**The exercise**
Can you write out the rows starting at the line containing "The width and height of the screenshot is (500, 381)." and ending at the line containing "click(x=897, y=331)", changing "Custom Stream" to "Live Stream" and leaving everything else unchanged?

Interface element records:
——————————
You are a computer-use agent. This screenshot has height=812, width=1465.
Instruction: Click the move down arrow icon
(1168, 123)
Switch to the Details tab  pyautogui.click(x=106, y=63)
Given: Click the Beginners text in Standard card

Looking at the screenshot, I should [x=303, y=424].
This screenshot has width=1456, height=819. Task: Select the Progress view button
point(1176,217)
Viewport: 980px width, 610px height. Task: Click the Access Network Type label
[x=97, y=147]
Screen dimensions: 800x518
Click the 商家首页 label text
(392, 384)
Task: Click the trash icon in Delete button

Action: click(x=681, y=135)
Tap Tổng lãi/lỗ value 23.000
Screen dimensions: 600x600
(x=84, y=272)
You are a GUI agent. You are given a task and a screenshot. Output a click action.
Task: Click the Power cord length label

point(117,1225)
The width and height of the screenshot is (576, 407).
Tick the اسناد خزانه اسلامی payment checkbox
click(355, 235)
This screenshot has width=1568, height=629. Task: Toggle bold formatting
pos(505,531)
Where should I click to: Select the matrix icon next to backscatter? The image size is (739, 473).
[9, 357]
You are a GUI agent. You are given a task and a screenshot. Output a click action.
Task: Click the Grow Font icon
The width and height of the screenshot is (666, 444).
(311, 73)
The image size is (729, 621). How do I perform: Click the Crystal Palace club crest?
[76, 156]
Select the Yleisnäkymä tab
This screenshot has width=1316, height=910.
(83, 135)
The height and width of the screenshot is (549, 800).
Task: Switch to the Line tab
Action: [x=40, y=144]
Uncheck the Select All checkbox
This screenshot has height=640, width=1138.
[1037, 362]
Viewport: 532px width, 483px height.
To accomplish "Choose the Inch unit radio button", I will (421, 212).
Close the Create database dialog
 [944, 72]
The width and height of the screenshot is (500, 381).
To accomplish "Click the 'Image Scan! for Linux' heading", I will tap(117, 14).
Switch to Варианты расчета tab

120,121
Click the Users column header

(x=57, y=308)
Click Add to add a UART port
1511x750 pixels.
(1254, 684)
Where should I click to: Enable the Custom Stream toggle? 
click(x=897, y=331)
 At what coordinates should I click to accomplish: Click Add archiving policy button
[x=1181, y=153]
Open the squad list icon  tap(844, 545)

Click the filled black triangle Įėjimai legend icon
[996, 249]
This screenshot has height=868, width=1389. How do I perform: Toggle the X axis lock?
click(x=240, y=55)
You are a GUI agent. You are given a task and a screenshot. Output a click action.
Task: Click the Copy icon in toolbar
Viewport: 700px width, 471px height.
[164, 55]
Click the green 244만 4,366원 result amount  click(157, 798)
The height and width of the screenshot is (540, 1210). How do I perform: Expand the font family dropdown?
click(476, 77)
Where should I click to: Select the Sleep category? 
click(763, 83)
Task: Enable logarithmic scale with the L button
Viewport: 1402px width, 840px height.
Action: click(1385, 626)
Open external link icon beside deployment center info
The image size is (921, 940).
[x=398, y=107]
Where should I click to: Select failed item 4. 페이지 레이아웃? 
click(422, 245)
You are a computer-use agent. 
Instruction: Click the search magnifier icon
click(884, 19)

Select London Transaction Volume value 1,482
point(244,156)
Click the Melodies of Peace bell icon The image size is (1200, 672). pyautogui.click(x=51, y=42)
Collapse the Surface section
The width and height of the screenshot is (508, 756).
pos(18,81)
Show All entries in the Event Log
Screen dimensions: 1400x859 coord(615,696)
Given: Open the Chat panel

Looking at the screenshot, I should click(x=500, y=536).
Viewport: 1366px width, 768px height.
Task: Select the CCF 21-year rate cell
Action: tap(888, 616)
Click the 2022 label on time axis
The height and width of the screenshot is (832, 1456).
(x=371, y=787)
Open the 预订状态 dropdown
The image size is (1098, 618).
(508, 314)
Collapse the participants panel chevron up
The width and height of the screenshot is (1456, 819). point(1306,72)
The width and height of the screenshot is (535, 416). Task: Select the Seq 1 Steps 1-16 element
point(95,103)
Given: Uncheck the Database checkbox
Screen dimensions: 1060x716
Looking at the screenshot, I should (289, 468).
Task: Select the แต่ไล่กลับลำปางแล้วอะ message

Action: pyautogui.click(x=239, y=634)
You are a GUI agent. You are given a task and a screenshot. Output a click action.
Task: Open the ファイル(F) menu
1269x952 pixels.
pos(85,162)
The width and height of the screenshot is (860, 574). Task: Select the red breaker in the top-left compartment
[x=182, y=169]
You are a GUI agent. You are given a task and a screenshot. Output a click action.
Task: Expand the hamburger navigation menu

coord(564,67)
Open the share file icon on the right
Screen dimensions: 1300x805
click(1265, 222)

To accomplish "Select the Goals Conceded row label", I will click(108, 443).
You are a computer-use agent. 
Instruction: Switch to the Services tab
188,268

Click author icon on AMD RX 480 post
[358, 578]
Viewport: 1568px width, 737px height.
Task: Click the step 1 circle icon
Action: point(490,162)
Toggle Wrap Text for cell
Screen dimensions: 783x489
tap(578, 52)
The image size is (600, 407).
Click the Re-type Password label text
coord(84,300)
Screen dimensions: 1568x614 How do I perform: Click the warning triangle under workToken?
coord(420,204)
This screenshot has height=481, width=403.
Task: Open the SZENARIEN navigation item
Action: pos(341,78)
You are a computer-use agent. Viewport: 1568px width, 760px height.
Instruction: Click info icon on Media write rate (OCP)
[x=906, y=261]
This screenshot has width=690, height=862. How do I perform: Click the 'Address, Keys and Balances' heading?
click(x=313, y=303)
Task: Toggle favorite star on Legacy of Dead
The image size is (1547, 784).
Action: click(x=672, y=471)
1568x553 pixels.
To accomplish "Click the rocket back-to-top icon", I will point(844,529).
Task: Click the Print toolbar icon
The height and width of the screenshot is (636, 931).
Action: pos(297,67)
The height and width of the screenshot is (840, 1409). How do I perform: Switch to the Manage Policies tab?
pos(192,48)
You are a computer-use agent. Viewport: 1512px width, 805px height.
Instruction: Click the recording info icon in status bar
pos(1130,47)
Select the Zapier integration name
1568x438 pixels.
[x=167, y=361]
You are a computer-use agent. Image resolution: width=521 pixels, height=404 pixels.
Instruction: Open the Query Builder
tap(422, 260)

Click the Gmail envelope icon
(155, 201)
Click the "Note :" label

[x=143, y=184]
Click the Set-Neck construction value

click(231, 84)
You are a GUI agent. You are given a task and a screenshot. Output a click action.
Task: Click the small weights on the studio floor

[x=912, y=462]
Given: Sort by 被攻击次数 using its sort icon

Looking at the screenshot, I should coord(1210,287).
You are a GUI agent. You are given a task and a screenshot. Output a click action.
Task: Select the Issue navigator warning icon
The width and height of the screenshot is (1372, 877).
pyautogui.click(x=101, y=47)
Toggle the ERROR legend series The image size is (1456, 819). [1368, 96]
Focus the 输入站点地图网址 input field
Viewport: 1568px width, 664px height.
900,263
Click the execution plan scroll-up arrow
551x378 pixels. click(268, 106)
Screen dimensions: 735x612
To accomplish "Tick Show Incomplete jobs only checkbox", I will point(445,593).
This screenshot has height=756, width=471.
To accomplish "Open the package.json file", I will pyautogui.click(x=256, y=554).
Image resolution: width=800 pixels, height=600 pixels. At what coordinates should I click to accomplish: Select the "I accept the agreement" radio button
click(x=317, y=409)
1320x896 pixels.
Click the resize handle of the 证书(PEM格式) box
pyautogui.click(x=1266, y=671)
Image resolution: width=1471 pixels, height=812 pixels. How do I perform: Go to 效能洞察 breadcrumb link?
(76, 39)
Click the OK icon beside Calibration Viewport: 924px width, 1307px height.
——————————
**Solution for this task**
The width and height of the screenshot is (500, 381).
To accomplish "Click the 'Image Scan! for Linux' heading", I will tap(117, 14).
Switch to Варианты расчета tab

120,121
Click the Users column header

(x=57, y=308)
Click Add to add a UART port
1511x750 pixels.
(1254, 684)
Where should I click to: Enable the Live Stream toggle? 
click(x=897, y=331)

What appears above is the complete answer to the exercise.